:: What to produce ::
Please write out exactly the lines of the data below from the line holding "You’ll Never Look" through the line holding "Шоу-бизнес (230, 682)", and leave out the rest.

________

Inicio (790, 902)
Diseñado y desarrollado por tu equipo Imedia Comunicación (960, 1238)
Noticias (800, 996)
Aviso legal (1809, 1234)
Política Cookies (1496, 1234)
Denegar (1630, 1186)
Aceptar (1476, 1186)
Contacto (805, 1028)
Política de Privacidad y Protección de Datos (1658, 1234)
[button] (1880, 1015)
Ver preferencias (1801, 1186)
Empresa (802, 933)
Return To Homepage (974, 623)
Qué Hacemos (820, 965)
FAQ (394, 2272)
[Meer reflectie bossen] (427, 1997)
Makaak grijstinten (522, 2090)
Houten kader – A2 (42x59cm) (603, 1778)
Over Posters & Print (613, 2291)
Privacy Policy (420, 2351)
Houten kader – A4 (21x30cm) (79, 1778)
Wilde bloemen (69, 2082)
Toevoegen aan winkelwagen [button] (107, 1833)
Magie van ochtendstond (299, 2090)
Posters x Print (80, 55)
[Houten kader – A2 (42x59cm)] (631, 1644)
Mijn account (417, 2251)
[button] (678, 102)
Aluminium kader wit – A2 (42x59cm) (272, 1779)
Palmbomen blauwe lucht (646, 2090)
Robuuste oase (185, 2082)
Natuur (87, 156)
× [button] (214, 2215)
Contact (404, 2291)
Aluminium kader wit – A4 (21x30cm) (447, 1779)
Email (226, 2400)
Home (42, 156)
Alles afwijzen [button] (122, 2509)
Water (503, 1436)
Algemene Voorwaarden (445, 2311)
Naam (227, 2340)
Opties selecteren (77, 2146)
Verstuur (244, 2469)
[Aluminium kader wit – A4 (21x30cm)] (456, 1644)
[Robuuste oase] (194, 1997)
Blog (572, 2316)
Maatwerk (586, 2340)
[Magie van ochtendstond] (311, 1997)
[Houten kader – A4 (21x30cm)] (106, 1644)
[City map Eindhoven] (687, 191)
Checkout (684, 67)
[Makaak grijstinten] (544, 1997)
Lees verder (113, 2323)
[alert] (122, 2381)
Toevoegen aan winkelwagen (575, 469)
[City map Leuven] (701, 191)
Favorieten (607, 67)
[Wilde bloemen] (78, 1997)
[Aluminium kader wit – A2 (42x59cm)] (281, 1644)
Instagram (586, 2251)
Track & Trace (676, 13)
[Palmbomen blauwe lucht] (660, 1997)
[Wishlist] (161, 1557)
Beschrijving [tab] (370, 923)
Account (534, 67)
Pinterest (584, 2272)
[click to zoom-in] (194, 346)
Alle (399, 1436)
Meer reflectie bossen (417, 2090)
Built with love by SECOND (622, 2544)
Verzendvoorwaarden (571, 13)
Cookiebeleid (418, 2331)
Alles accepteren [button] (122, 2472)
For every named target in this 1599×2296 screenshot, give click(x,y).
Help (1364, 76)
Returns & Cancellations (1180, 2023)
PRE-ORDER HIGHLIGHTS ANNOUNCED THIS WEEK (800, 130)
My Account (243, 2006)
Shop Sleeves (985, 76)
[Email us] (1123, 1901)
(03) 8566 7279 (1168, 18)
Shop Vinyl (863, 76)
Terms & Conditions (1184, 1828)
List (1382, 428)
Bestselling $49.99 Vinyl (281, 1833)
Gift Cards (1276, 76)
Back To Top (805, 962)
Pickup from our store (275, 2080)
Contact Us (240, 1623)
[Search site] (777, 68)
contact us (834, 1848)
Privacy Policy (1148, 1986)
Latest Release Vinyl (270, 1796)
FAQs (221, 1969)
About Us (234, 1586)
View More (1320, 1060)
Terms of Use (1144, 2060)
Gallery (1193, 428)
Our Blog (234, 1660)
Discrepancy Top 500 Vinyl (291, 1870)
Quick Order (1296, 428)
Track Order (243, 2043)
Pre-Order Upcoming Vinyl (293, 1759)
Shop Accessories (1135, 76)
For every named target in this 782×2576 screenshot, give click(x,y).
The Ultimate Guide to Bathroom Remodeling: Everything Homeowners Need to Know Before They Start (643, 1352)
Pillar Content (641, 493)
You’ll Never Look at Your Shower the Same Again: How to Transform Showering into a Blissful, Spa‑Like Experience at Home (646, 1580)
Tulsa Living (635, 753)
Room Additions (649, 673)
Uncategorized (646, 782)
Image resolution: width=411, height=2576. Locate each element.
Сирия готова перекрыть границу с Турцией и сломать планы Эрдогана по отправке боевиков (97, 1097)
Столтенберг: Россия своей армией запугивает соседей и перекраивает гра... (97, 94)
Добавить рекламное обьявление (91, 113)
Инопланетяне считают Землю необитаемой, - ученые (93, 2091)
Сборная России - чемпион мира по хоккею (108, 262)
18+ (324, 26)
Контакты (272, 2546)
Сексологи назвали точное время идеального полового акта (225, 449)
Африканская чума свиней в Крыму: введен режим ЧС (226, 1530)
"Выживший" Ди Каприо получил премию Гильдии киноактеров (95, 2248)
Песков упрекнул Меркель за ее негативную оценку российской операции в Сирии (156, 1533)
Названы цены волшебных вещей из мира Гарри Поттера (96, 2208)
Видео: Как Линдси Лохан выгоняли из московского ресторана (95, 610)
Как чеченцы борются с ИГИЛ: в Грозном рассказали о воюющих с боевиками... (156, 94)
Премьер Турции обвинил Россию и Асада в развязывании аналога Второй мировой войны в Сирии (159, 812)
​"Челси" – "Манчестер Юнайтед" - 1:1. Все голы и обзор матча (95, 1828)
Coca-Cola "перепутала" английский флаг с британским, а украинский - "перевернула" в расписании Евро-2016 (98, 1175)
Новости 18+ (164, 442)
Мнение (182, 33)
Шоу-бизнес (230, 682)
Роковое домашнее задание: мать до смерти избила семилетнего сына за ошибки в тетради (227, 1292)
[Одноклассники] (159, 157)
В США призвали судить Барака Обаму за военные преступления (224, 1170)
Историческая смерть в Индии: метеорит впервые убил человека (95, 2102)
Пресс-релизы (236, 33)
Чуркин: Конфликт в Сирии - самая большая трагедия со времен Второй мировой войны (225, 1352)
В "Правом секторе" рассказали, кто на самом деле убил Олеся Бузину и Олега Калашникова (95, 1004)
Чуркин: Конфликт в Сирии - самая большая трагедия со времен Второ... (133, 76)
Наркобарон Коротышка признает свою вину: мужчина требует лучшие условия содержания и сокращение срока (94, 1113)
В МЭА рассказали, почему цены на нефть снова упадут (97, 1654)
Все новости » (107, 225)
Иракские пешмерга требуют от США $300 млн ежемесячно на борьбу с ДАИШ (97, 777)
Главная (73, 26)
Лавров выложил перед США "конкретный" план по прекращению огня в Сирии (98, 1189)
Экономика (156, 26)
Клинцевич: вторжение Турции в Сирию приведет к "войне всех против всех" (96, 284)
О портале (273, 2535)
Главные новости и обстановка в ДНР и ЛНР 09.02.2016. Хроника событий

________

:: Answer below ::
You’ll Never Look at Your Shower the Same Again: How to Transform Showering into a Blissful, Spa‑Like Experience at Home (646, 1580)
Tulsa Living (635, 753)
Room Additions (649, 673)
Uncategorized (646, 782)
Image resolution: width=411, height=2576. Locate each element.
Сирия готова перекрыть границу с Турцией и сломать планы Эрдогана по отправке боевиков (97, 1097)
Столтенберг: Россия своей армией запугивает соседей и перекраивает гра... (97, 94)
Добавить рекламное обьявление (91, 113)
Инопланетяне считают Землю необитаемой, - ученые (93, 2091)
Сборная России - чемпион мира по хоккею (108, 262)
18+ (324, 26)
Контакты (272, 2546)
Сексологи назвали точное время идеального полового акта (225, 449)
Африканская чума свиней в Крыму: введен режим ЧС (226, 1530)
"Выживший" Ди Каприо получил премию Гильдии киноактеров (95, 2248)
Песков упрекнул Меркель за ее негативную оценку российской операции в Сирии (156, 1533)
Названы цены волшебных вещей из мира Гарри Поттера (96, 2208)
Видео: Как Линдси Лохан выгоняли из московского ресторана (95, 610)
Как чеченцы борются с ИГИЛ: в Грозном рассказали о воюющих с боевиками... (156, 94)
Премьер Турции обвинил Россию и Асада в развязывании аналога Второй мировой войны в Сирии (159, 812)
​"Челси" – "Манчестер Юнайтед" - 1:1. Все голы и обзор матча (95, 1828)
Coca-Cola "перепутала" английский флаг с британским, а украинский - "перевернула" в расписании Евро-2016 (98, 1175)
Новости 18+ (164, 442)
Мнение (182, 33)
Шоу-бизнес (230, 682)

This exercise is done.